Mulholland Drive, 2001 (July 1)
David Lynch's noirish L.A. masterwork uses alternate realities to explore themes of fierce ambition, bitter disappointment and agonizing loneliness. Unlimited streaming comes in handy as you try to figure out what the hell is going on.
Our Nixon, 2013 (July 1)
Long before YouTube and Facebook Live, three young men wielding Super 8 cameras tried to capture every aspect of their lives and work. However, they worked as top aides to President Richard Nixon, and they all wound up in prison. This documentary combines their films with other footage to give an intimate, nuanced view of the fallen presidency.
Rabbit Hole, 2011 (July 1)
Nicole Kidman and Aaron Eckhart play a married couple struggling to endure the worst pain parents can imagine in this film adaptation of the 2006 Pulitzer Prize-winning play. Much more than grief porn, Rabbit Hole is a story of how people find their own ways — wise and foolish — to survive life-shattering challenges.
Stripes, 1981 (July 1)
The absurd terror of the Cold War bred rich veins of irreverent satire like this military misadventure. Comedic legends Bill Murray and Harold Ramis lead a teams of misfits, played by stars and stars-to-be, including John Candy, John Larroquette, Judge Reinhold and Bill Paxton.
The Twilight Saga, 2008-2012 (July 1)
Credit: Kimberley French Dating back to Bram Stoker, the dark romance between humans and vampires got a millennial makeover in Stephenie Meyer's wildly popular Twilight books — and the insanely profitable movies that followed. Amazon now streams all five films: Twilight, New Moon, Eclipse, and Breaking Dawn Parts 1 and 2.
Woody Allen: A Documentary, 2011 (July 1)

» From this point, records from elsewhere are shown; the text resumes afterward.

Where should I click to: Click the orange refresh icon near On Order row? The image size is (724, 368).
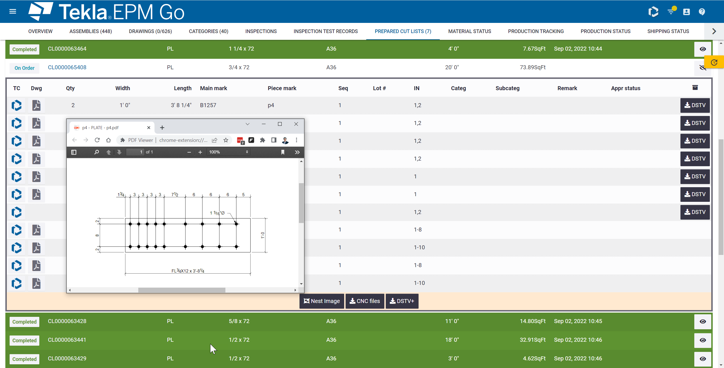click(714, 62)
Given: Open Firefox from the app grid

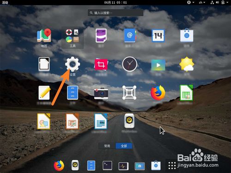Looking at the screenshot, I should click(158, 93).
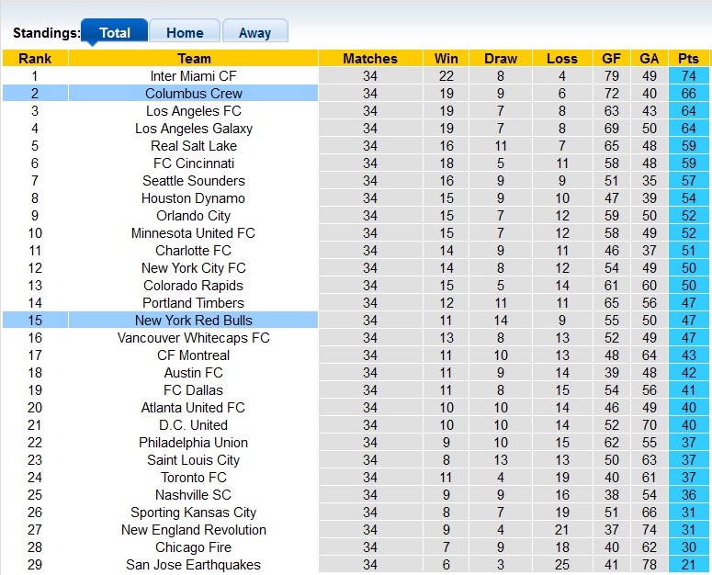
Task: Select the Away standings tab
Action: click(x=254, y=32)
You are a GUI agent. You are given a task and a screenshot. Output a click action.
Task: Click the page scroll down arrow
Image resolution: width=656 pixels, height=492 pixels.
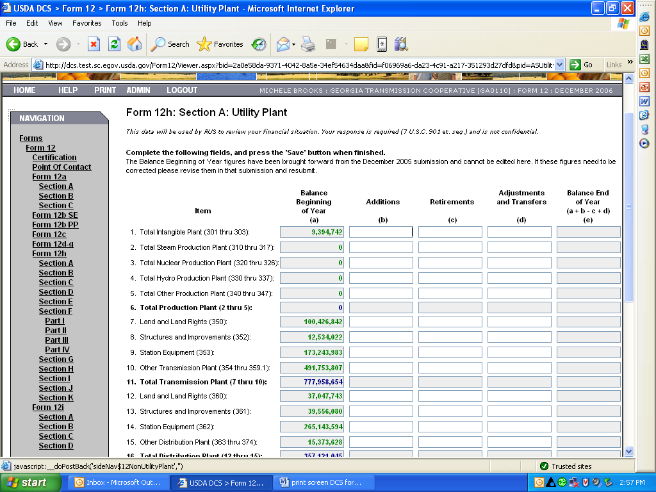pyautogui.click(x=628, y=451)
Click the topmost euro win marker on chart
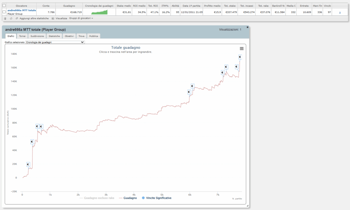 (240, 57)
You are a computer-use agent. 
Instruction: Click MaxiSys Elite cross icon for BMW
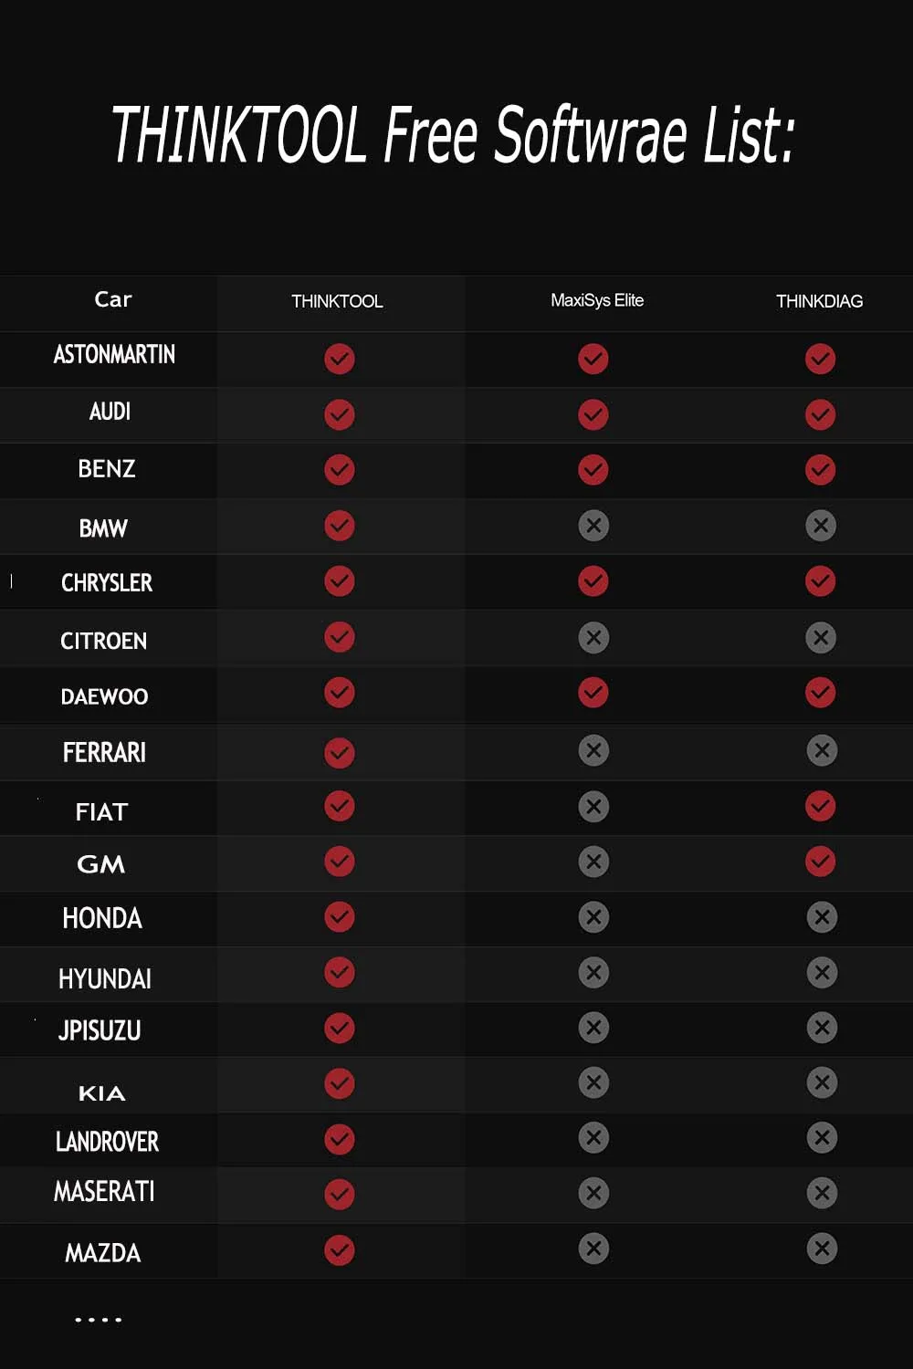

"The day that [Woody Allen] finishes editing a film is the day that he starts typing the script of the next," says Mira Sorvino. She's one of dozens of actors, directors and other artists who narrate this tribute to the insanely productive filmmaker.
Zoe, 2018 (July 20)
Fans of Westworld, Humans, Blade Runner and so many other sci-fi properties know the drill. In the future, robots become so lifelike that the line between natural and synthetic blurs, and romance ensues. Ewan McGregor and Léa Seydoux (Spectre) star in this most dreamy, emo take on the trope — one with a big surprise in wait.